Excerto selecionado
────────────────────────────────────────

O pronunciamento em França

Paulo Casaca, em Bruxelas
Paulo Casaca, em Bruxelas
Foi deputado no Parlamento Europeu de 1999 a 2009, na Assembleia da República em 1992-1993 e na Assembleia Regional dos Açores em 1990-1991. Foi professor convidado no ISEG 1995-1996, bem como no ISCAL. É autor de alguns livros em economia e relações internacionais.

Termo normalmente reservado ao mundo ibérico aquém e além-mar, muito em especial no século XIX, o pronunciamento evoca uma declaração – escrita ou prática – de quem tem ou julga ter o poder das armas, intimando a autoridade a render-se à sua vontade.

E não há expressão mais apropriada para descrever a declaração de vinte generais à frente de um milhar de militares na reserva a apelar ao patriotismo do Presidente da República da França, denunciar o racialismo, o islamismo, as hordas vindas de subúrbios, elogiar os coletes amarelos, escolher como o mais insuportável dos incidentes o decapitar do professor liceal Samuel Paty à porta do colégio onde dava aulas, terminando com uma clara ameaça de golpe militar.

E cito os dois períodos finais que não deixam sobre isso margem para qualquer dúvida:

Por outro lado, se nada for feito, o laxismo continuará a espalhar-se inexoravelmente na sociedade, provocando finalmente uma explosão e a intervenção dos nossos companheiros no activo numa perigosa missão de protecção dos nossos valores civilizacionais e de salvaguarda dos nossos compatriotas no território nacional.

────────────────────────────────────────

Dados fornecidos
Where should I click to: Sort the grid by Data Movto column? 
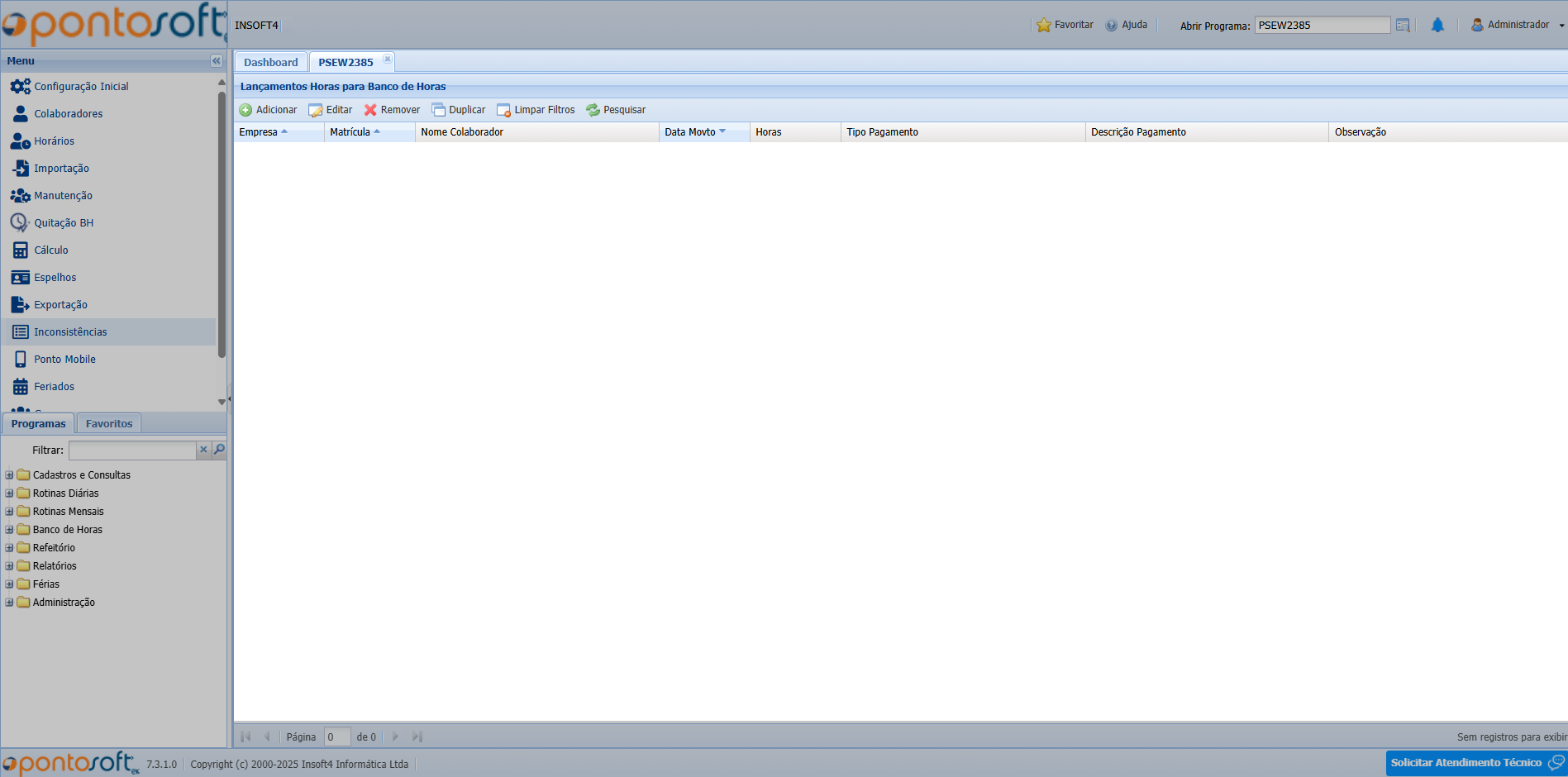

────────────────────────────────────────

Lista de tarefas
[A] Enumere todas as instituições em que, segundo o excerto selecionado, Paulo Casaca foi deputado ou professor convidado.
[B] De acordo com o excerto selecionado, quantos generais assinaram a declaração dirigida ao Presidente da República da França?
[C] Dê seguimento ao texto sobre o pronunciamento dos generais em França a partir da última frase apresentada.

Respostas
[A] Parlamento Europeu, Assembleia da República, Assembleia Regional dos Açores, ISEG e ISCAL.

[B] Vinte generais.

[C]
Como se vê, não é possível continuar a contemporizar, sob pena de, amanhã, a guerra civil colocar um fim a este caos crescente, e as mortes, cuja responsabilidade recai sobre si, se contarem por milhares.’

Como seria de esperar, Marine Le Pen viu o pronunciamento como o reflexo do seu discurso político, o Governo denunciou o que qualificou como a sua colagem oportunista ao discurso dos militares, ficando-se por críticas de contexto ao manifesto militar, e a esquerda reclamou sanções, criticou o silêncio governamental e gritou escândalo.

Mélenchon, o dirigente da França Insubmissa, o maior agrupamento político da esquerda parlamentar, um dos incontáveis dissidentes socialistas e o que mais contribuiu para a diluição de tudo o que são as coordenadas da esquerda no oportunismo da submissão ao islamismo, fez questão de entregar a devida queixa contra os golpistas à Procuradoria, que a rejeitou liminarmente.

Mas a esquerda está para todos os efeitos desaparecida, e nenhuma sondagem em qualquer cenário, qualquer que seja o seu candidato, prevê que ela consiga chegar à segunda volta das eleições presidenciais, pelo que tudo se joga no contexto da direita, a mais radical, de Le Pen, a do Governo, e a das incontáveis facções em que se desfazem os herdeiros do gaulismo.

Mas nem o senhor Presidente da República, nem qualquer dos potenciais candidatos da direita à presidência ousou vir a terreiro pronunciar-se sobre o pronunciamento o que, tendo em vista os resultados das sondagens, 58% dos franceses a favor do pronunciamento militar, e a sua dificuldade em se afirmar como estadistas, não é surpreendente.

E a Europa, essa mesma Europa que regularmente dá lições de boas maneiras ao mundo e que reserva as mais duras condenações aos golpes militares, por definição um anacronismo do passado, essa, ficou-se por um sepulcral silêncio.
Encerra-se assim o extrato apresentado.